Schau geradeaus: Dort steht eine große Bronzefigur, ein rundgesichtiger Polizist in Uniform, geschniegelt und geschniegelt streng. Das ist der berühmte Toripolliisi, auf Finnisch wörtlich der Marktpolizist.
Mit seinen zweihundertzwanzig Zentimetern ist er nicht gerade unauffällig. Seit neunzehnhundertsiebenundachtzig steht er hier auf dem Marktplatz von Oulu und bewacht Händler und Besucher, geschaffen vom Bildhauer Kaarlo Mikkonen. Und das Beste: Der Toripolliisi ist nicht nur Fantasie. Zwischen neunzehnhundertvierunddreißig und neunzehnhundertneunundsiebzig gab es hier echte Marktpolizisten, die Streit um Preise, Gedränge und freche Kinder wieder in geordnete Bahnen lenkten.
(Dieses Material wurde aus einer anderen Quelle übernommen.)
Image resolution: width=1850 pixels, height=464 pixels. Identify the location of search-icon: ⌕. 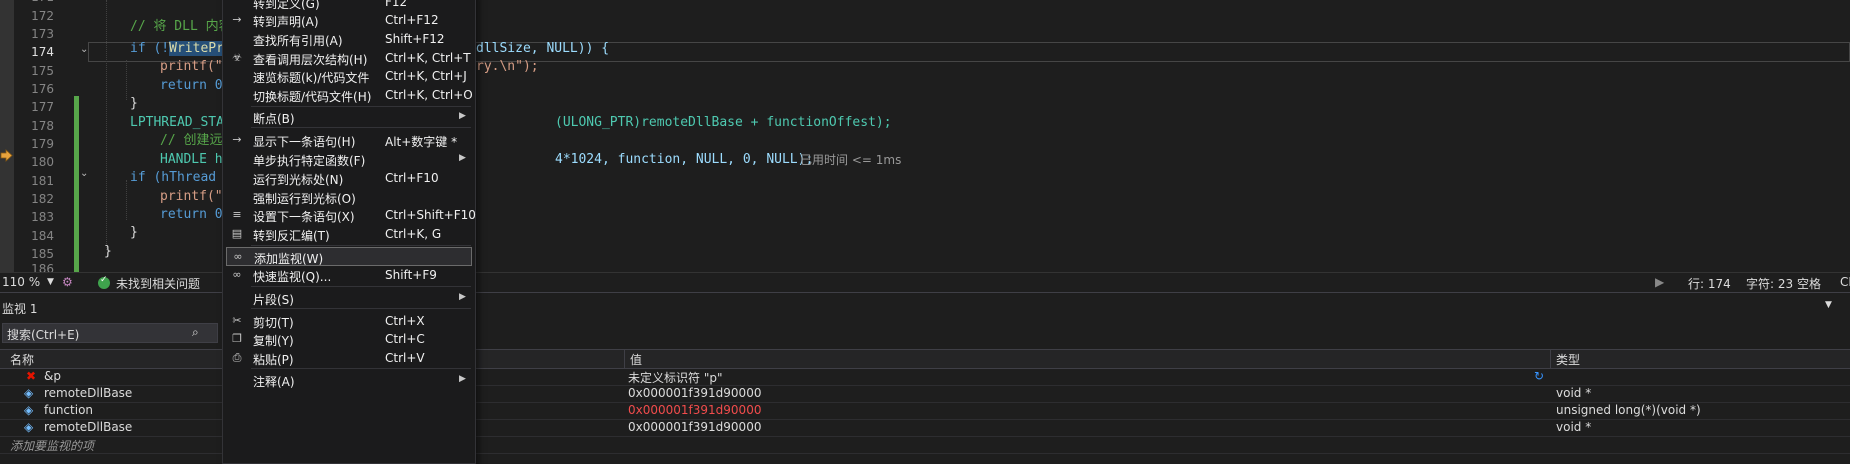
(196, 332).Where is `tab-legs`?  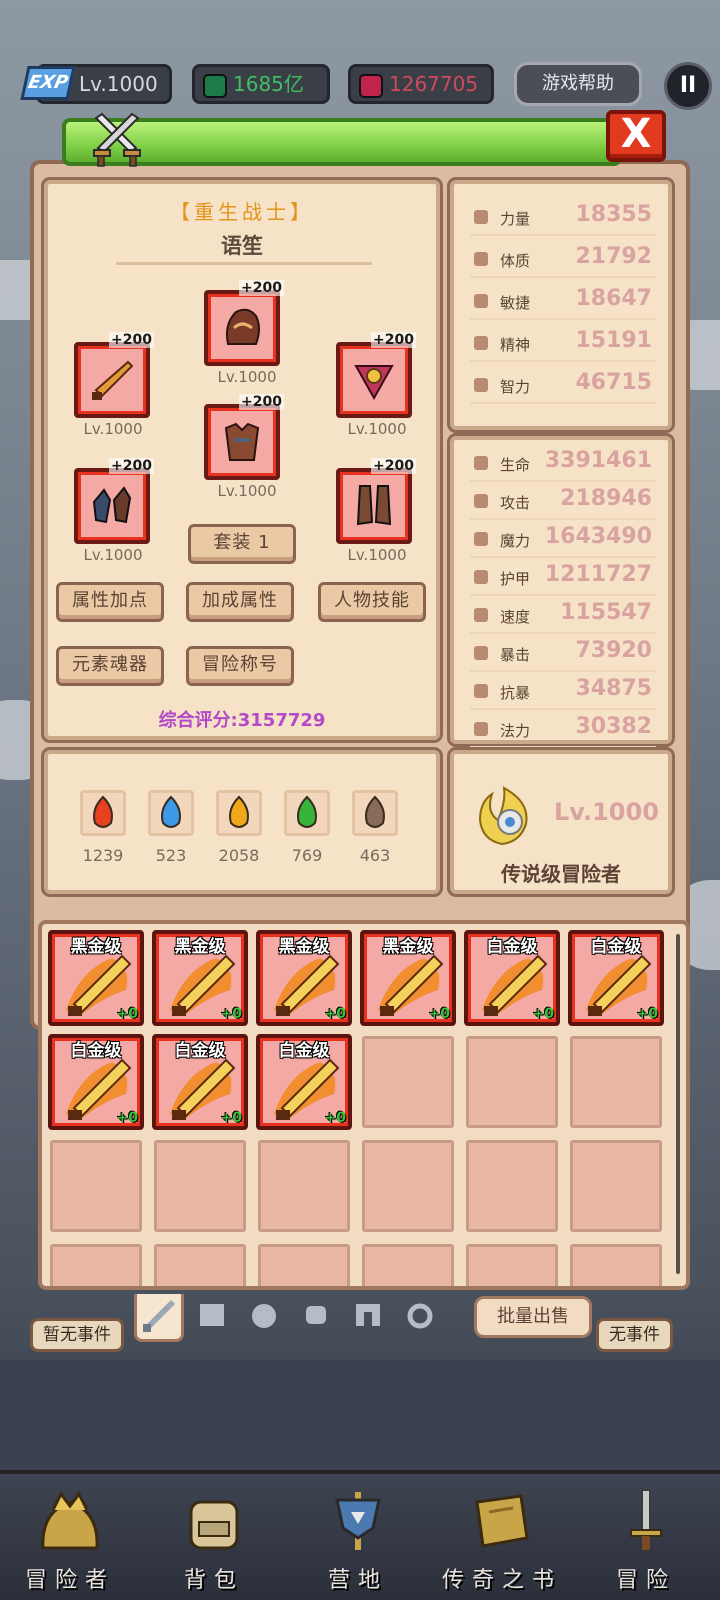 tab-legs is located at coordinates (371, 1318).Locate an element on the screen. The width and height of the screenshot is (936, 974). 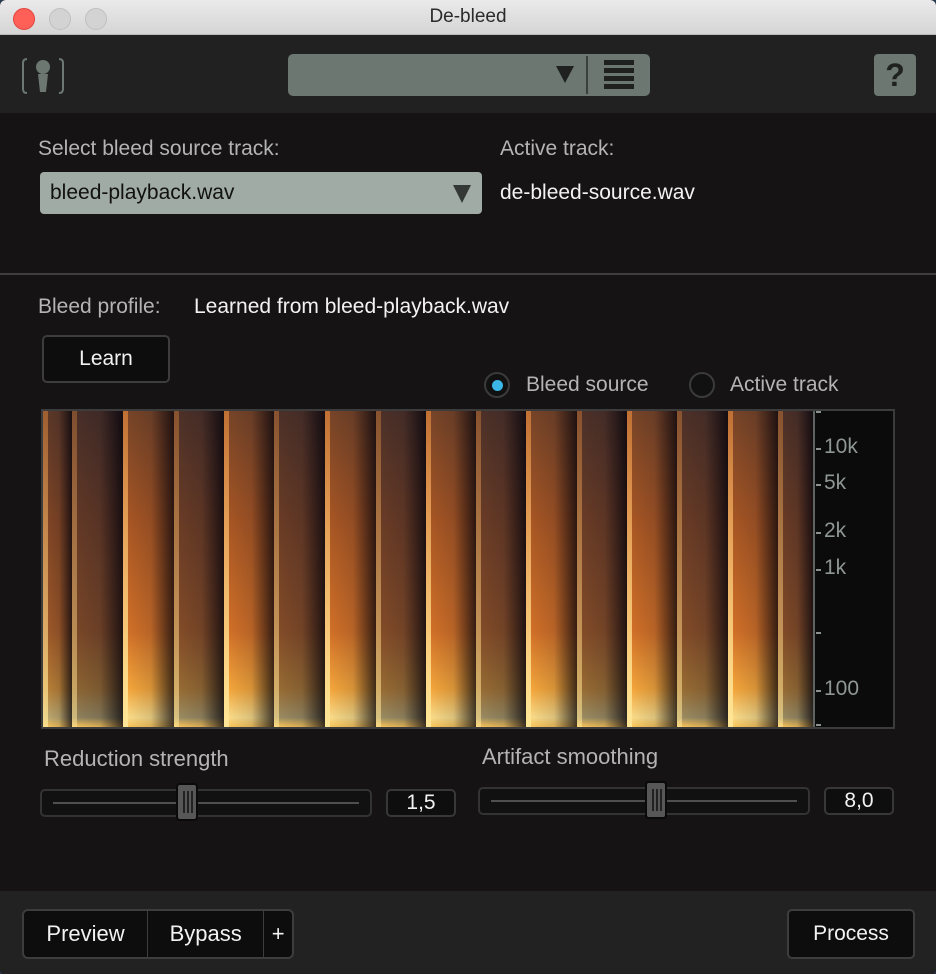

Dass diese Statue überhaupt hier steht, verdankt Oulu seinen eigenen Leuten: Im Jahr neunzehnhundertfünfundachtzig sammelte man Geld über Spenden, verkaufte Postkarten und sogar Lebkuchen in Toripolliisi-Form. Sein Gesicht soll übrigens vom Schwiegervater des Künstlers inspiriert sein, einem besonders strengen Polizeichef aus Paimio, also dem örtlichen Leiter der Polizei. Enthüllt wurde der gute Mann im September neunzehnhundertsiebenundachtzig. Und ja: Wenn du Unsinn planst, sein Blick wirkt wie eine Dauerverwarnung.